Abstract
Cough-variant asthma is one of the most common reasons for chronic cough. It is important to treat appropriately cough-variant asthma because 30% to 40% of cough-variant asthma becomes a typical asthma. However, little is known about the treatment of cough-variant asthma except for inhaled corticosteroid (ICS). The aim of this study was to validate the additive efficacy of a leukotriene receptor antagonist (LTRA) on cough score and respiratory function in patients with cough-variant asthma being treated with ICS. A total 28 patients were randomly assigned to either an ICS + LTRA group or an ICS group. There were statistically significant improvements in cough scores in the ICS + LTRA group from 0 weeks (6.7 ± 4.4) to 2 weeks (2.9 ± 3.2) (P < 0.05), 4 weeks (0.7 ± 1.1) (P < 0.001), and 8 weeks (0.8 ± 1.2) (P < 0.001). However similar improvements were not evident in the ICS group from 0 weeks (6.7 ± 4.4) to 2 weeks (5.6 ± 10.0) (P = 0.59), 4 weeks (4.6 ± 7.6) (P = 0.32), and 8 weeks (2.9 ± 5.2) (P = 0.08).
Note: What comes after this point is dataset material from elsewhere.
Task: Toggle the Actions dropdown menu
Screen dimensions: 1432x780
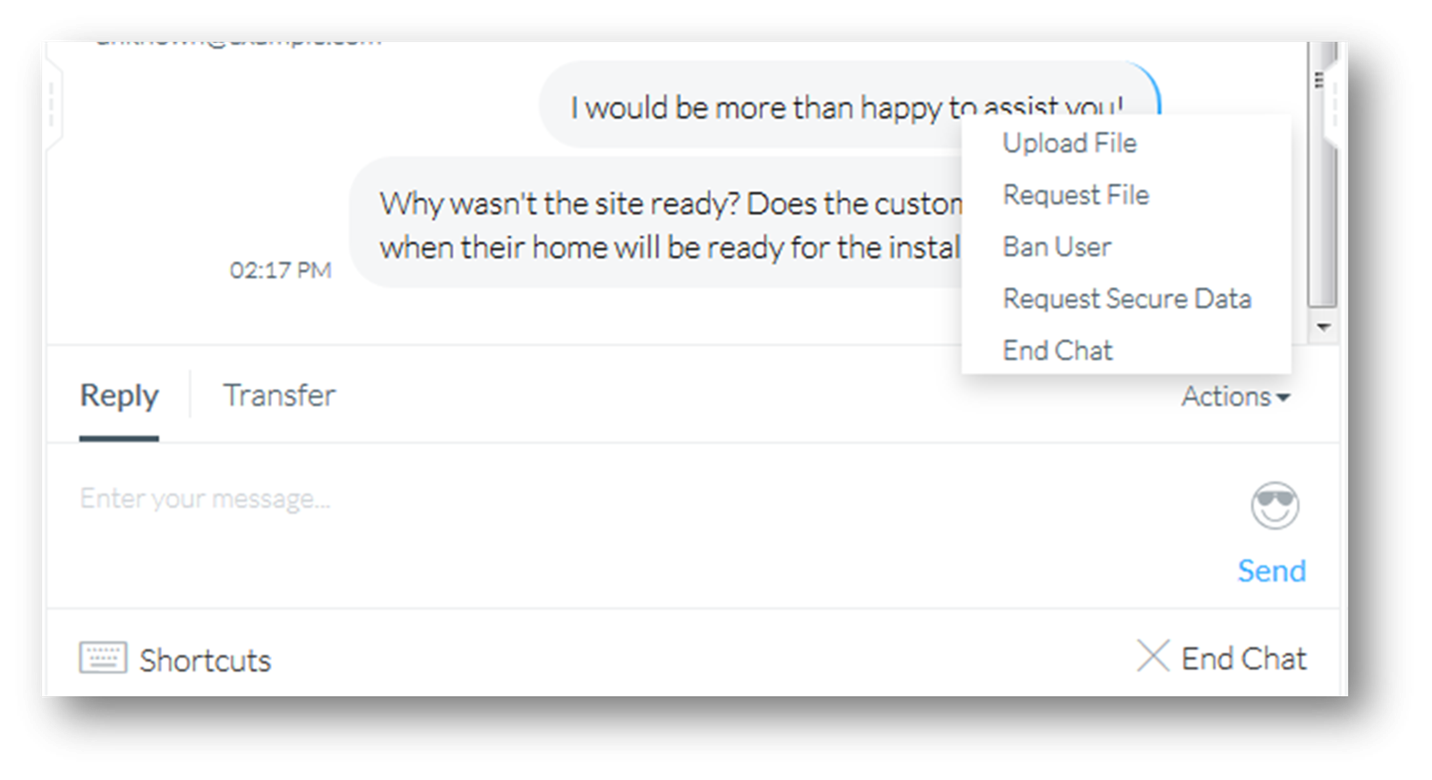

On the other hand, no significant changes were evident in the forced expiratory volume in 1 s (FEV1) and FEV1/forced vital capacity (FVC). In conclusion, the LTRA was useful in improving cough in patients with cough-variant asthma, even though it appeared to be ineffective in improving respiratory function.
Keywords: randomized study, cough-variant asthma, leukotriene receptor antagonist, inhaled corticosteroid, cough score
INTRODUCTION
In 1979, Corrao and colleagues reported a case series of patients who were affected by chronic cough without dyspnea or wheezing. This cough was characterized by normal respiratory function and a hyper-reactive airway, and was referred to as cough-variant asthma (CVA) [1]. The CVA was also characterized by sensitivity to a bronchodilator [2].
The treatment policy of CVA is generally the same as that of typical asthma. Approximately 30% to 40% of CVA reportedly becomes typical asthma, and inhaled corticosteroids (ICS) generally prevent the progression of CVA to asthma [3–5]. Therefore, ICS are considered the first-line treatment for CVA. If CVA is not adequately responsive to ICS, an increased dose of ICS, or its combination with a long-acting beta-agonist (LABA), leukotriene receptor antagonist (LTRA), or sustained release theophylline are generally considered.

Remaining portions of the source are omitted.